Durante décadas, los hongos marinos han sido un misterio en la biotecnología, pero ahora una colección de más de 500 cepas podría cambiar la historia. Investigadores de la Marine Biological Association han recopilado estos hongos de agua de mar, sedimentos y algas con el objetivo de explorar sus capacidades como fuente de proteínas alternativas, nuevos compuestos médicos y herramientas agrícolas menos agresivas.
Los hongos marinos, invisibles para la mayoría, viven en sedimentos, algas y madera sumergida, cumpliendo funciones ecológicas importantes. A pesar de su diversidad y su papel en los ciclos biogeoquímicos del océano, se conoce poco sobre ellos. La colección de la Marine Biological Association actúa como una biblioteca viva, donde cada cepa representa una oportunidad de descubrir enzimas nuevas, moléculas útiles o formas de procesar algas.

En la industria alimentaria, los hongos marinos pueden ser una pieza clave.

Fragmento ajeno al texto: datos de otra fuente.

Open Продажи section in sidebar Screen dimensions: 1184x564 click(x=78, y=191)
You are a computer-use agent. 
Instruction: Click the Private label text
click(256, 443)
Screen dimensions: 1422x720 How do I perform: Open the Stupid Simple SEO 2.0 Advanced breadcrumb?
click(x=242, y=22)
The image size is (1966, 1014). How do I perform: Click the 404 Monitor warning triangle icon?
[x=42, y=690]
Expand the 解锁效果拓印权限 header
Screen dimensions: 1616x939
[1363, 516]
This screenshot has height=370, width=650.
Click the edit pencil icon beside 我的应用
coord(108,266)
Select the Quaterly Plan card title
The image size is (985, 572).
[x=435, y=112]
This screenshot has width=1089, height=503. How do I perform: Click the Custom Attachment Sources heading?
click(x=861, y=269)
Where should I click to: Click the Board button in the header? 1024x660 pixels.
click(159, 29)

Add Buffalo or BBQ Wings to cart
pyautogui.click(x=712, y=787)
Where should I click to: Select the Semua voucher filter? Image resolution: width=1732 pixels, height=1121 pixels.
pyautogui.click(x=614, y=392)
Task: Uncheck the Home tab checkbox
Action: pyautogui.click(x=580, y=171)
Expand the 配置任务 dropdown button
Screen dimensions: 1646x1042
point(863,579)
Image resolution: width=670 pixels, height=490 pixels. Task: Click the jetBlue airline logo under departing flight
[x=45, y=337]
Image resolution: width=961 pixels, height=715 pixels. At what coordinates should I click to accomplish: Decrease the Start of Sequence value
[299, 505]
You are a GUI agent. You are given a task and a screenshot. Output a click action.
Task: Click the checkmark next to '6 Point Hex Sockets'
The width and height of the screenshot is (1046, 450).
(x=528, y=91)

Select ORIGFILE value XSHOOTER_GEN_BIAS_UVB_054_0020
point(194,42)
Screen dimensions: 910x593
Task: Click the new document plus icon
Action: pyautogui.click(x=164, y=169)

El mercado europeo de algas podría alcanzar hasta 9.300 millones de euros en 2030, según el informe Seaweed for Europe de la FAO. Los hongos marinos podrían contribuir a esta industria sin necesidad de tierra agrícola, agua dulce ni ganado.

Además de su potencial en la alimentación, los hongos marinos son importantes en la industria farmacológica y agrícola. Producen enzimas y moléculas químicas complejas que pueden ser clave en la creación de nuevos antibióticos y pesticidas más sostenibles.

La investigación en estos organismos sigue en sus inicios, pero su potencial es inmenso. La colección de la Marine Biological Association es solo el primer paso en el largo camino de comprender y aprovechar las capacidades únicas de los hongos marinos.